WD content director Jess Zafarris shares nine lessons she learned during her first try at NaNoWriMo, National Novel Writing Month.

I've written tips articles for completing a 30-day writing challenge. I've interviewed authors who eventually published their NaNoWriMo novels. I've discussed the process with authors who have participated in (and won!) NaNo 14 years in a row. I've read dozens of pep talks from the NaNoWriMo archive, shared advice from Grant Faulkner, worked with NaNo on partnerships and giveaways with WD.

But never did I actually try it for myself. That wasn't the case this year.

I really, really didn't think I could do it. Surely I have too much to do. Surely I can't stay consistent. Surely I'll get stuck. But here I am with 50,201 words and a good idea of how I can expand and polish all of that into a novel I'm proud of. How about that.

Here are a few things I learned along the way.

1. It's so, so much easier to take on a novel if you bite off one piece at a time.
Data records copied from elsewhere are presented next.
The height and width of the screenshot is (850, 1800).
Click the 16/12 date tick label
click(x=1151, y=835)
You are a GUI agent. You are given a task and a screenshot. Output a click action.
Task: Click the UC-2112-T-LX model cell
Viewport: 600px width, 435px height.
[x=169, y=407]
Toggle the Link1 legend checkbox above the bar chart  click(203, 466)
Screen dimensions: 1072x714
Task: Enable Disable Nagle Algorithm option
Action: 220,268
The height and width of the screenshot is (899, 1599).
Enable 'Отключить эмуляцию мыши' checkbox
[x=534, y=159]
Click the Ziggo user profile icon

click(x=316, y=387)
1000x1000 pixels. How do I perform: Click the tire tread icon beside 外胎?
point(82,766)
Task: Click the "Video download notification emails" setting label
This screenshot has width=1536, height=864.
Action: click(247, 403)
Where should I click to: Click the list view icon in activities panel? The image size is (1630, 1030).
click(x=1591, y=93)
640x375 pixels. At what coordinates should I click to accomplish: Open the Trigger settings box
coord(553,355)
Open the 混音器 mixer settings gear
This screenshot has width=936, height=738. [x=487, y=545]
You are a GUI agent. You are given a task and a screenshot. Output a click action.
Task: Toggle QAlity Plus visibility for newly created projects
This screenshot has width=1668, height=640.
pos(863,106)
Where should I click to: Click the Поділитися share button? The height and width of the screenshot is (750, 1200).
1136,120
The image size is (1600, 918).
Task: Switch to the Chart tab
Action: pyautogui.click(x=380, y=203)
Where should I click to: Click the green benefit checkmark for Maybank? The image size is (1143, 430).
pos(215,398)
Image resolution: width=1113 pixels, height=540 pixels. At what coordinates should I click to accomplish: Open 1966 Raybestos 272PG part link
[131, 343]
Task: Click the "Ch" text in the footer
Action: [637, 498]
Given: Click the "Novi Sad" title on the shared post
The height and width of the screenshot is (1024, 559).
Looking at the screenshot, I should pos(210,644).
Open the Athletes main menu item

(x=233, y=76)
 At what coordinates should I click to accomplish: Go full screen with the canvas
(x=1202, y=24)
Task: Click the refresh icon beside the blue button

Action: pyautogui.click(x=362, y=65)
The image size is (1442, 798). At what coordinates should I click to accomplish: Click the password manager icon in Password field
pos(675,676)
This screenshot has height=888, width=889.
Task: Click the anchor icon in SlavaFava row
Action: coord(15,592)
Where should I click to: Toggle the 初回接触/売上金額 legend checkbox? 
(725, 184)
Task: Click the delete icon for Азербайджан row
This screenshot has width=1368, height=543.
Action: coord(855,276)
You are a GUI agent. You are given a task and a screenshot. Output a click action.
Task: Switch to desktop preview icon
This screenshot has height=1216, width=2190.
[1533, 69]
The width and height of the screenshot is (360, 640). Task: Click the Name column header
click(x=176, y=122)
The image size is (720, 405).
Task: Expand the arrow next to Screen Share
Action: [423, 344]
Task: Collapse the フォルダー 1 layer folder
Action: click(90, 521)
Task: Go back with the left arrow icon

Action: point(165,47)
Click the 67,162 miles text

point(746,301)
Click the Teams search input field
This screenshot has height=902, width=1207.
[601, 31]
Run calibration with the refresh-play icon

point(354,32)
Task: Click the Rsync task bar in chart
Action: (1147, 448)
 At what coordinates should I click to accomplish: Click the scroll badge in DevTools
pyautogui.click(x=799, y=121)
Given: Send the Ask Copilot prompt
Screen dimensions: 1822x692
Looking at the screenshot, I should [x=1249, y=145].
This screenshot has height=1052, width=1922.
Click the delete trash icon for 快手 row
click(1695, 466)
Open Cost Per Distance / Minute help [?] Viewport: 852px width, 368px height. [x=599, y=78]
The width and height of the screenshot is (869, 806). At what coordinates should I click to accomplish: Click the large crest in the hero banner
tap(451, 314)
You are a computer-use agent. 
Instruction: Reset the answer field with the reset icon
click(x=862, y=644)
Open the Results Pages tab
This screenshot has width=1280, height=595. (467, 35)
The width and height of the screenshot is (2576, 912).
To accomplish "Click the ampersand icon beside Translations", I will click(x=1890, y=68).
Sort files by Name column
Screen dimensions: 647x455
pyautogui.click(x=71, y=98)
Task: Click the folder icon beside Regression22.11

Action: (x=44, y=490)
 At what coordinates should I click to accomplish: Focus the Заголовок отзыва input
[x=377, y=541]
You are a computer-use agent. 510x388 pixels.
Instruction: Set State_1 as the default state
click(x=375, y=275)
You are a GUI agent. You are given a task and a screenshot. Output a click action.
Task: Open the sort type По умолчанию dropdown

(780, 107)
I'm... a bit scatterbrained. But my NaNo project was probably the most consistent and well-paced project I've completed aside from a daily jog in my entire life. I'm not even sure what I swapped out to make time for it, because except for the nights when I woke up with an idea that I HAD to write down, I didn't lose any. I expect I replaced video game time with writing; that would explain why Link has ben dawdling in the same area in Breath of the Wild for the past month.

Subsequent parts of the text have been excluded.